What catches my attention the most are the children. When you live in a place where they are absent, they seem suddenly strange, with their short little legs chasing their mothers into stores. If they only knew the value of the freedom they possess.
I think back to driving to work, paying the bills, the free world in all its normalcy.
I think back, also, to a decade ago, when I sobered up just in time for my daughter to be born. I remember watching her finish her bottle, before reaching her tiny fingers toward my face. I’d thought about how perfect she was.
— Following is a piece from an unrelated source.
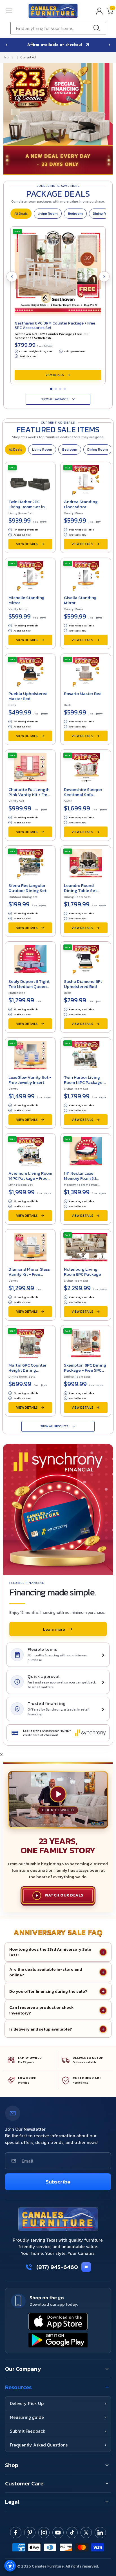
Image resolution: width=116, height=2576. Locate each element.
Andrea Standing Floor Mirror (81, 504)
But I couldn’t wait to get high once she was born. Two months after that, I was 30 pounds lighter and would soon stand before a judge and a caseworker to determine the placement of my child. My cousin offered to be an adoptive parent, wanting nothing more than the chance at what I had been so freely given, yet so easily taken for granted: motherhood.
My daughter, with her big, forgiving eyes, deserved so much more than I could give her, and it would only be a matter of time before my unwillingness to change, to get sober, would taint her perfection. To continue holding on felt selfish.
Finally, one day, I handed her small squirming body to my cousin as a tear slipped from my eye.
Who knows what could have become of my daughter had I dragged her through a lifestyle of drug-induced dysfunction? Maybe one day she will appreciate what I did and want to get to know me.
As the wheels on the bus go round, my mind spins, thinking about the many mistakes I’ve made. The memories serve several functions; one is to dampen the longing for freedom that is stirring in my soul because I didn’t cherish my freedom when I actually had it.
Some incarcerated people say it is easier not to think about freedom at all.
Suddenly the ride is over. I step off the bus and the early morning sunlight assaults my eyes. With one last look at the Blue Bird, I realize that I will never forget this trip. And I don’t want to forget: It reminds me that no matter how painful, I cannot forget that time is valuable, and that I may yet become a free bird again.
Deidre McDonald, 34, is incarcerated at the Carol Young Complex in Dickinson, Texas, where she is serving a maximum sentence of 30 years for forgery offenses stemming from a drug addiction.
The Texas Department of Criminal Justice did not respond to a request for comment on "medical chain" bus conditions.